Глава перва. Лето 1870–го: несколько черновых набросков на фоне готики
Глава перва. Лето 1870–го: несколько черновых набросков на фоне готики
I
Зто была обычная ученическая тетрадь из восьмидесяти страниц размером в четверть листа («in 4°») — одна из трех, которыми он попеременно пользовался в то лето.
Спустя годы А. Г. Достоевская пронумерует в них заполненные страницы и сделает переплет из коричневой ткани. Спустя десятилетие на первой странице интересующей нас тетради, расположившись между вычислениями, появится надпись: «Эта записная книга Ф. М. Достоевского подарена мною моим внукам, Федору и Андрею Достоевским 28 января 1909 г. Анна Достоевская. На вклеенном с переплетом листе ее же рукой будет проставлен заголовок: «„Бесы”. На стр. 57–62 описание припадков падучей болезни в 1869–1870 гг>[2].
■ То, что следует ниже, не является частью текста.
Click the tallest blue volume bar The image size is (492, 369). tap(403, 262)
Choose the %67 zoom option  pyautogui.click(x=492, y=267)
…Заметки располагались как бы особыми гнездами и вносились в тетрадь не в порядке следования страниц, а вразбивку, обнаруживая стремление владельца концентрировать однородные по содержанию записи в отведенных им местах. Тематический принцип записывания, однако, то и дело нарушался: разработка темы не умещалась на предназначенных ей страницах и вторгалась на уже занятые территории. По страницам текста — и среди текста, и на свободных местах — были раскиданы каллиграфические упражнения и пробы пера; чаще других попадались «Julius C?sar», «St. Petersbourg», «Достоевский», «Москва», «Мы», «Произошло». Текст и каллиграфию теснили рисунки: арки, своды, стрельчатые окна готических соборов с богатым узором и тонкой прорисовкой пером, готические башни и целые композиции. Один раз, в окружении проб пера «Сарюти», «Moscou», «Гроза», слева от текста [ «Уязвленный завистью и ревностью Князь (к Графу и к Учителю) и считая, что Красавица язвит его за то, что он не делает предложения, — вдруг получает полный афрон, увидав, что та отдается Учителю окончательно»] промелькнула голова старика: высокий, с залысинами лоб, курносый нос, выпяченная нижняя губа, острый, выдающийся вперед подбородок. Другой раз на левом поле был изображен водопад и под ним куб, отбрасывающий тень.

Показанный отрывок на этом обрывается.